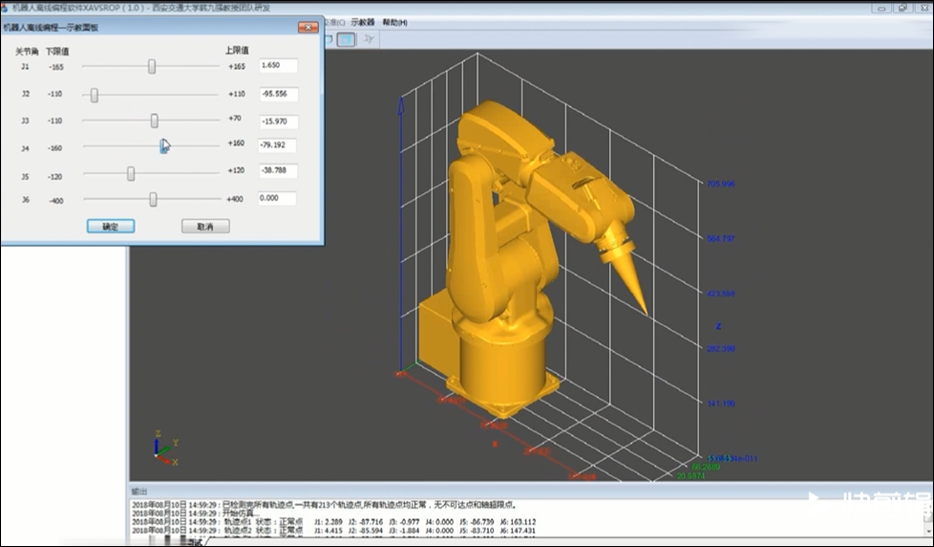Image resolution: width=934 pixels, height=547 pixels.
Task: Click the J2 joint angle slider handle
Action: click(x=94, y=94)
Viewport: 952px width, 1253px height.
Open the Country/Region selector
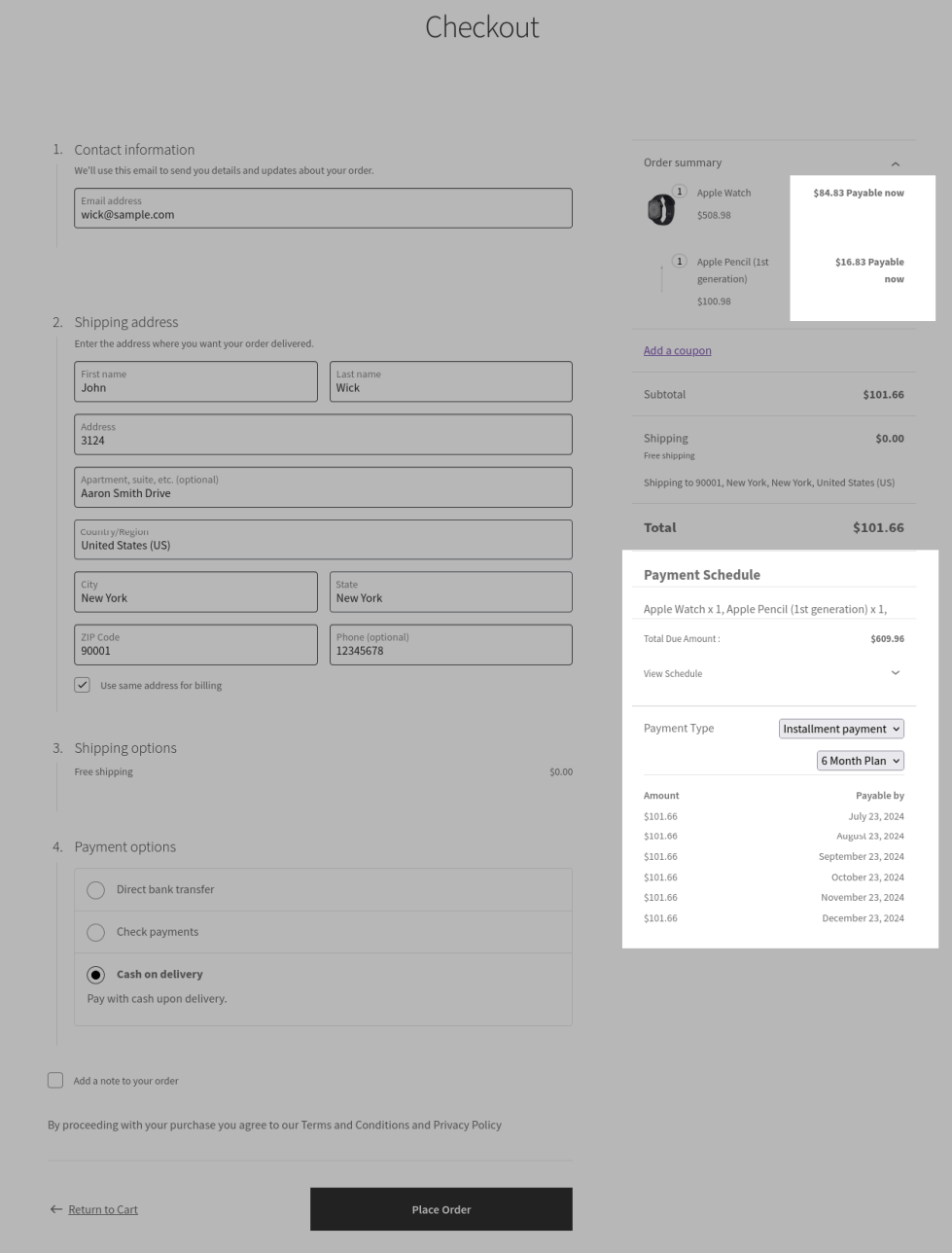tap(323, 540)
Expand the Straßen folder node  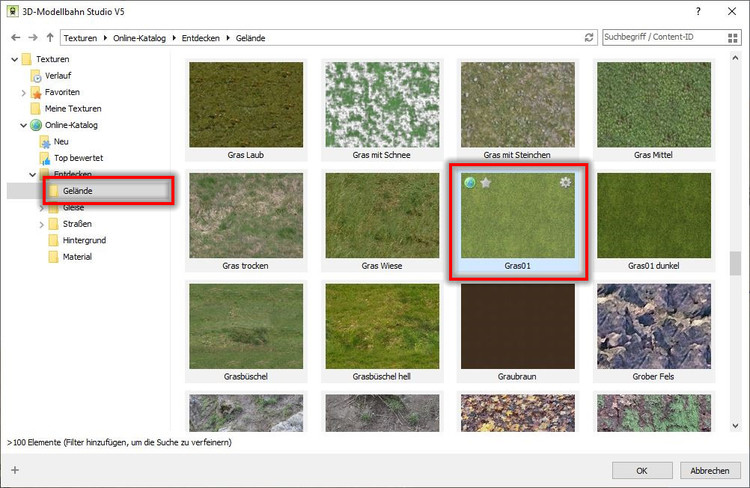point(42,224)
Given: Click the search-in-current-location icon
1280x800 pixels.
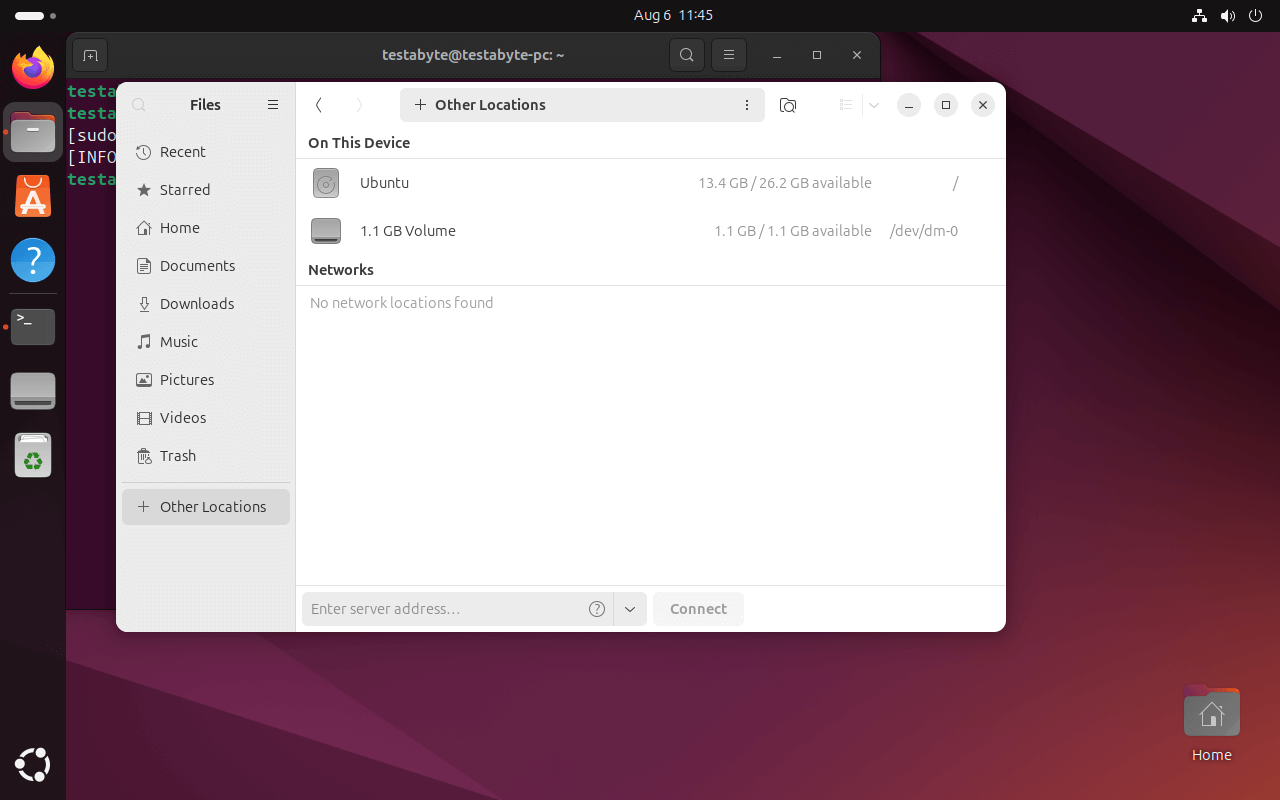Looking at the screenshot, I should pos(788,104).
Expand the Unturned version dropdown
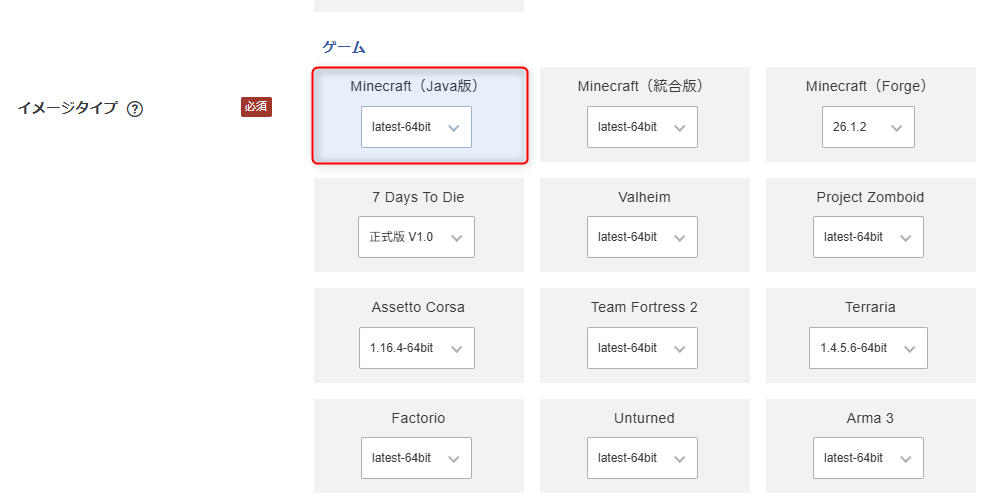The image size is (995, 497). click(642, 458)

Your goal: None of the pictures belong in the result. Print exactly the lines from the one containing "1280x800 pixels." through the final line of the entries.

Output of the task:
1280x800 pixels.
Looking at the screenshot, I should pos(788,104).
Expand the Unturned version dropdown
The image size is (995, 497). click(642, 458)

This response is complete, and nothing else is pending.